9. Caching

cache

Sometimes you might want your responses to be cached for an amount of time or even forever (until the page is not reloaded at least). Or, putting it another way, you would like to send a given request no more often than once for an amount of time. You can easily achieve it with an optional cache middleware. To activate it, just pass cache: true to handleRequests:

import { handleRequests } from '@redux-requests/core';
handleRequests({
...otherOptions,
cache: true,
});

After this, you can use meta.cache:

const fetchBooks = () => ({
type: FETCH_BOOKS,
request: { url: '/books' },
meta: {
cache: 10, // in seconds, or true to cache forever
},
});

What will happen now is that after a succesfull book fetch (to be specific after FETCH_BOOKS_SUCCESS is dispatched), any FETCH_BOOKS actions for 10 seconds won't trigger any AJAX calls and the following FETCH_BOOKS_SUCCESS will contain previously cached server response. You could also use cache: true to cache forever.

cacheKey

Sometimes you would like to invalidate your cache based on a key, so if a key is changed, then you would bypass the cache and network would be hit. You can use meta.cacheKey for that:

const fetchBooks = language => ({
type: FETCH_BOOKS,
request: { url: '/books', params: { language } },
meta: {
cache: 10,
cacheKey: language, // if language changes, cache won't be hit and request will be made
},
});

Cache with requestKey

Another use case is that you might want to keep a separate cache for the same request action based on a key. Then, like for usual not cached queries, you could use meta.RequestKey. For example:

const fetchBook = id => ({
type: FETCH_BOOK,
request: { url: `/books/${id}` },
meta: {
cache: true,
requestKey: id,
},
});
/* then, you will achieve the following behaviour:
- GET /books/1 - make request, cache /books/1
- GET /books/1 - cache hit
- GET /books/2 - make request, cache /books/2
- GET /books/2 - cache hit
- GET /books/1 - cache hit
*/

cacheKey and requestKey together

You can also use cacheKey and requestKey at the same time, then different cacheKey will be able to invalidate cache for each requestKey individually, like:

const fetchBook = (id, language) => ({
type: FETCH_BOOK,
request: { url: `/books/${id}`, params: { language } },
meta: {
cache: true,
cacheKey: language,
requestKey: id,
},
});
/* then, you will achieve the following behaviour:
- GET /books/1?language=en - make request, cache /books/1
- GET /books/1?language=en - cache hit
- GET /books/2?language=de - make request, cache /books/2
- GET /books/2?language=en - make request, cache /books/2 again due to changed language
- GET /books/2?language=en - cache hit
*/

There is an interesting requestKey and cacheKey relation. Passing the same requestKey and cacheKey is the same like passing only requestKey, because requests are stored separately for each requestKey, so cache invalidation with the same cacheKey could never happen.

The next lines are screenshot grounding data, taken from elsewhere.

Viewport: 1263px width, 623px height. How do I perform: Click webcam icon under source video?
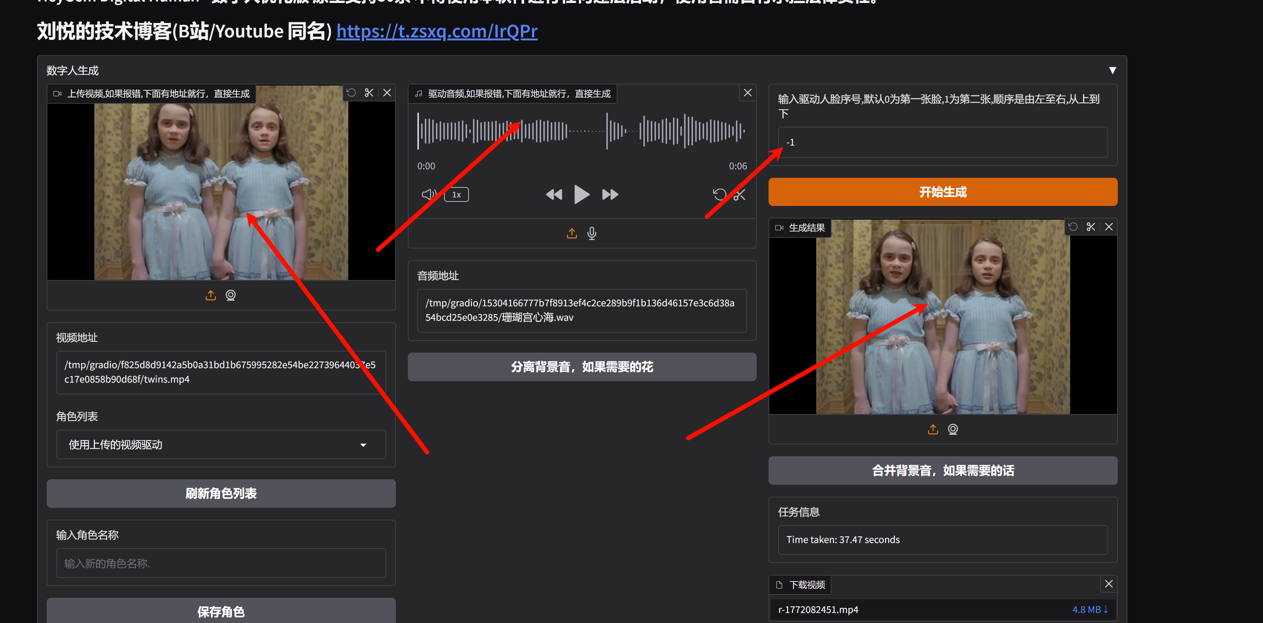click(x=230, y=295)
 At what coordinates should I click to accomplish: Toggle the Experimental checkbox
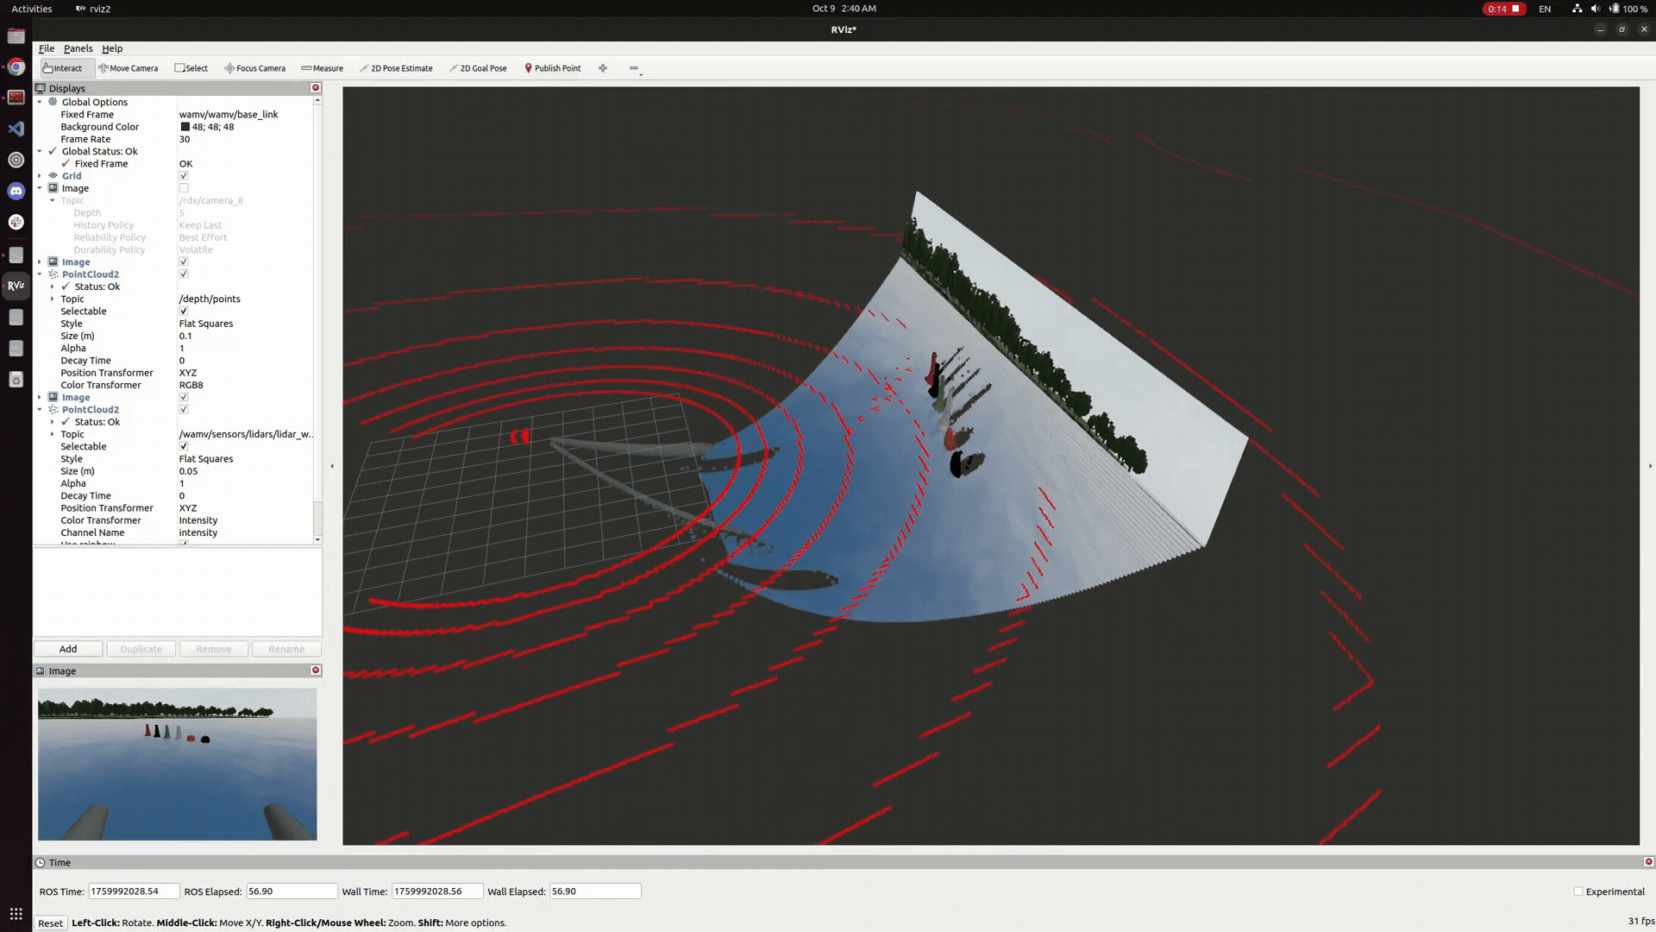pyautogui.click(x=1578, y=891)
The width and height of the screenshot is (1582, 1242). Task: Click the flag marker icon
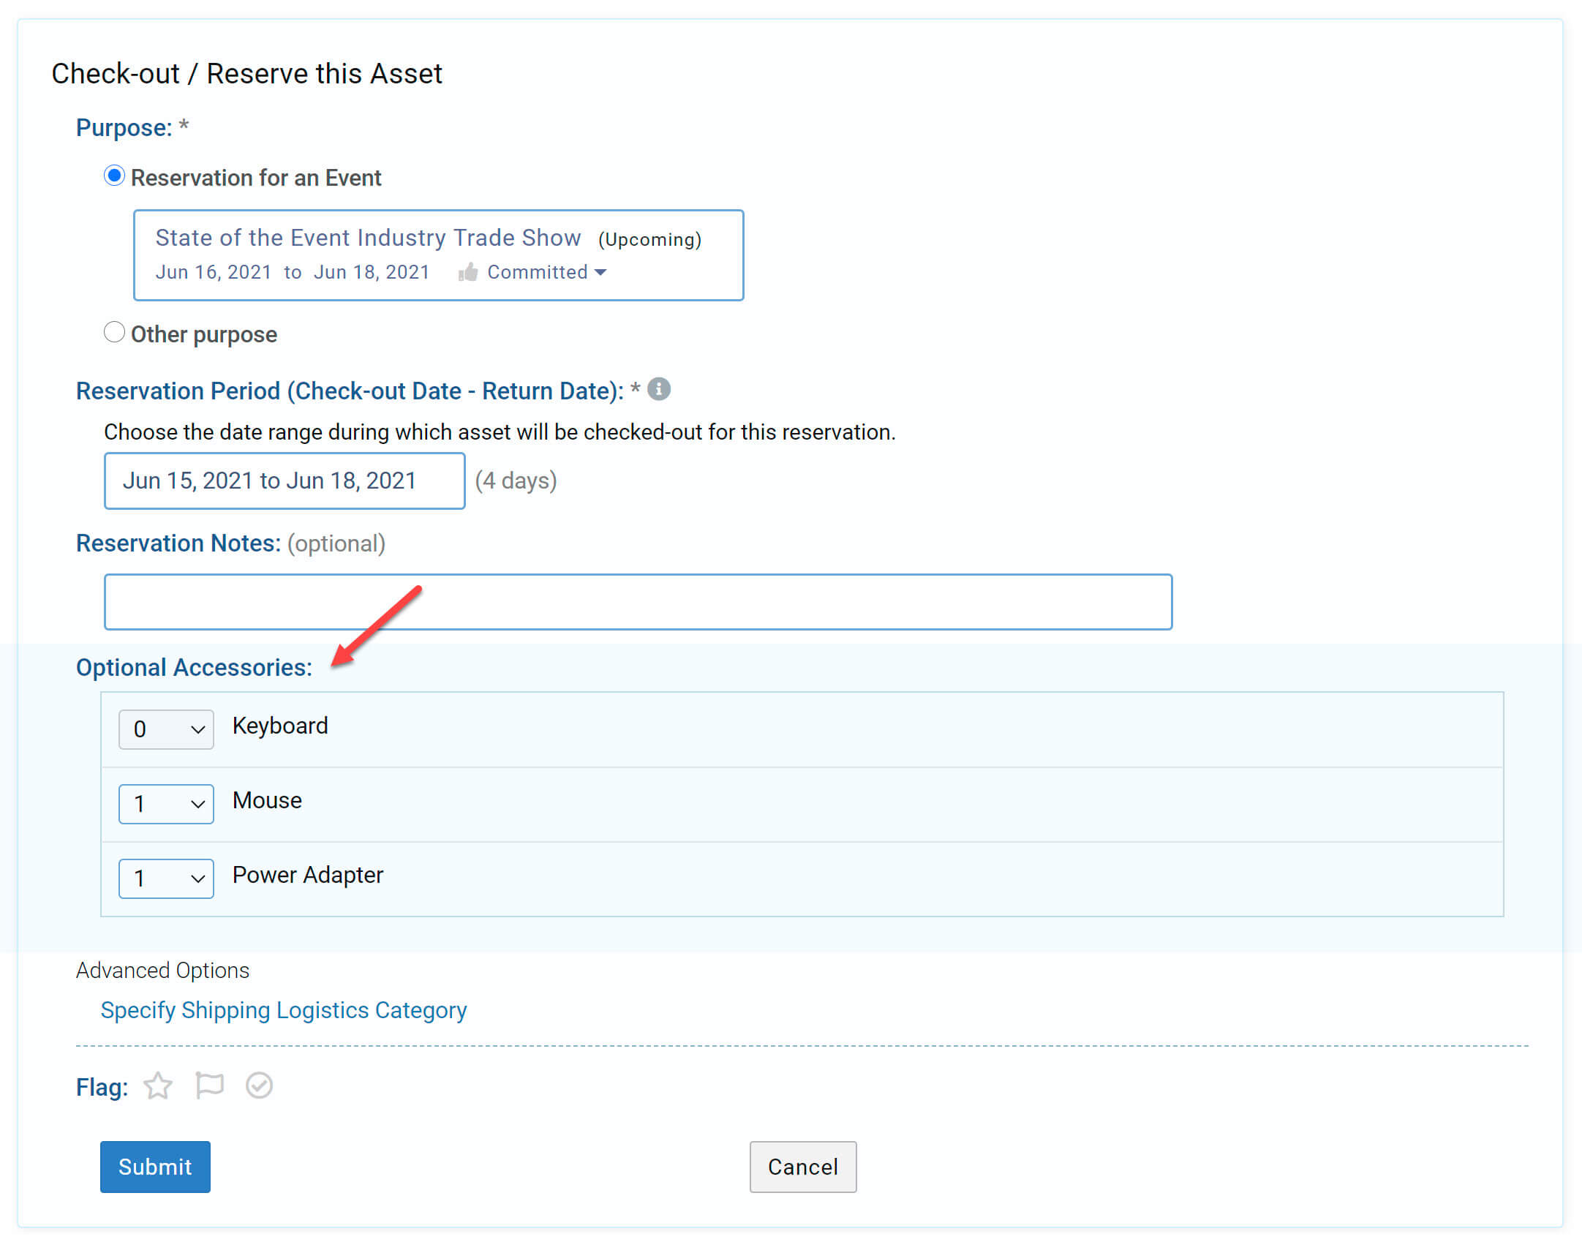coord(209,1085)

Cache with requestCapacity

When you use cache with requestKey, like without caching you can also be worried about storing too many queries in state. Like there, in the same fashion you can use requestsCapacity:

const fetchBook = id => ({
type: FETCH_BOOK,
request: { url: `/books/${id}` },
meta: {
cache: true,
requestKey: id,
requestsCapacity: 2,
},
});
/* then, you will achieve the following behaviour:
- GET /books/1 - make request, cache /books/1
- GET /books/1 - cache hit
- GET /books/2 - make request, cache /books/2
- GET /books/2 - cache hit
- GET /books/1 - cache hit
- GET /books/3 - make request, cache /books/3, invalidate /books/1 cache
- GET /books/1 - make request, cache /books/1, invalidate /books/2 cache
*/

Manual cache clearing

If you need to clear the cache manually for some reason, you can use clearRequestsCache action:

import { clearRequestsCache } from '@redux-requests/core';
// clear the whole cache
dispatch(clearRequestsCache());
// clear only FETCH_BOOKS cache
dispatch(clearRequestsCache([FETCH_BOOKS]));
// clear only FETCH_BOOKS and FETCH_AUTHORS cache
dispatch(clearRequestsCache([FETCH_BOOKS, FETCH_AUTHORS]));

Note however, that clearRequestsCache won't remove any query state, it will just remove cache timeout so that the next time a request of a given type is dispatched, AJAX request will hit your server. So it is like cache invalidation operation. To remove also data you can use resetRequests action.

SSR compatibility

Also, cache is compatible with SSR by default, so if you dispatch a request action with meta cache on your server, this information will be passed to client inside state.